Making a music career

I did an interview this week with Sean Devers on the Kaieteur News radio station and someone asked about the keys to a career in music and my answer was “business.”  They were surprised and that’s understandable. After all, I am known as this lanky guy with a guitar who has written some popular songs about Caribbean life.  On the surface, that’s true, but if you dig deeper and go past the musical talent, there’s something else in play that is actually just as significant and, in fact, more so, which is that you need a sound business approach. That’s the something else that is part of any successful career in the entertainment business; you have to be an entertainer, obviously, but you also have to be a business man, or woman. So, yes, I am the lanky guy with the guitar and the ability to write songs, but I’m also a businessman. It may sound like a contradiction but it is not. Any time, you see a successful musical career anywhere in the world, business sense is involved, if not in the artist then it is in somebody managing or steering the artist. Of course, this is true not just in entertainment. You can have the greatest product in the world, or the most innovative service approach, but if you don’t have the business paraphernalia surrounding it you’re going to have a difficult time.

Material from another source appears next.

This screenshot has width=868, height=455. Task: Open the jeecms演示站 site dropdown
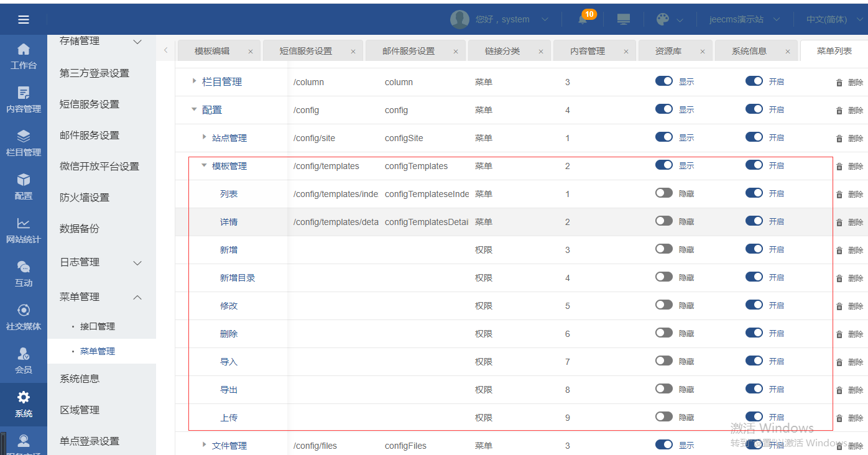[x=745, y=19]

So, while only a few of you, or perhaps even none of you, do what I do, the business approaches I took would actually be virtually identical to what you do in your businesses.

In any business, there are some fundamentals, almost sign posts, and one of them is you have to know the territory.  That’s true whether it’s Dave Martins selling songs, or New Thriving selling Chinese cuisine, or Shanta selling puri. You have to learn about the market for the product or the service your business will be offering.